GSS_S_CONTINUE_NEEDED when doing Kerberos authentication?
Jordan Soet
Jordan.Soet at ca.ibm.com
Mon Aug 29 18:25:52 EDT 2016
Thanks for the help, when I looked at the output, it contained mech
1.3.6.1.5.2.5 which I guess is GSS_IAKERB_MECHANISM ... Looking into that
I think I had a somewhat similar problem to this:
http://stackoverflow.com/questions/23759016/spnego-kerberos-no-credential-found-error-with-requests-from-linux-client
But it wasn't a problem with my reverse dns - that was set up properly,
but the problem was some errant capitalization of the service principal in
the kdc database. When I looked at the wireshark output I saw that it was
the TGS-REQ was failing with an "UNKNOWN_SERVER" error, and looking into
that a bit more I realized I had a problem with the name. When using AD I
had had a SPN with CamelCase and that hadn't caused a problem, but with
the MIT KDC it did, which was a stupid problem that I should've figured
out.
Thanks for your help :)
Thanks,
Jordan Weitman-Soet
Safer Payments Software Developer
Phone: 1-778-327-7338 | Tie-Line: 3177338 | Mobile: 1-778-867-5683
E-mail: Jordan.Soet at ca.ibm.com
1190 Homer St Suite 401
Vancouver, BC V6B 2X6
Canada
From: Rick van Rein <rick at openfortress.nl>
To: Jordan Soet/CanWest/IBM at IBMCA
Cc: kerberos at mit.edu
Date: 08/27/2016 05:03 AM
Subject: Re: GSS_S_CONTINUE_NEEDED when doing Kerberos
authentication?
Hi Jordan,
> I looked into it, but my negotiate messages look like this:
>
> "Negotiate YIID..." which I think means that they're kerberos messages?

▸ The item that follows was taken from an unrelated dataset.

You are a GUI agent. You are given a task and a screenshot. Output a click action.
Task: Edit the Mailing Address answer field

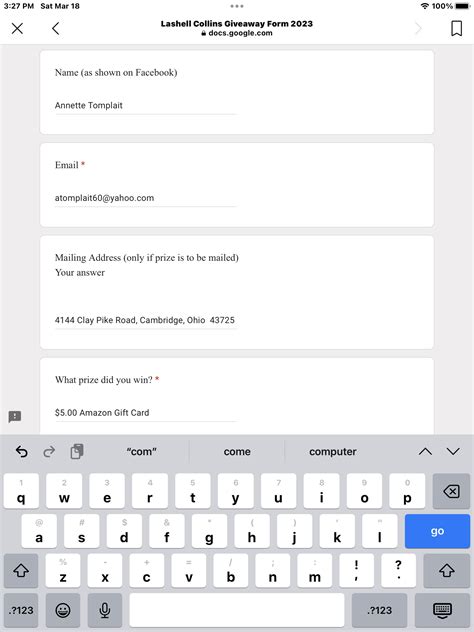tap(146, 320)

You should base64-decode it [Section 4.1 of RFC 4559] and dump that as
GSSAPI content which, at least in this early phase, is DER-encode. You
should make a dump of the decoded binary content with a tool like "openssl
asn1parse" with a few layout options or, for much more/better information,
with my Python script on
https://github.com/vanrein/hexio/blob/master/derdump
There will be a number of OIDs to signal content following; these you can
lookup on duckduckgo.com. You should see a general offer packet providing
the available mechanisms, followed by one that it takes a proactive guess
it -- normally Kerberos.
If you're still confused, you could also try sending the output here.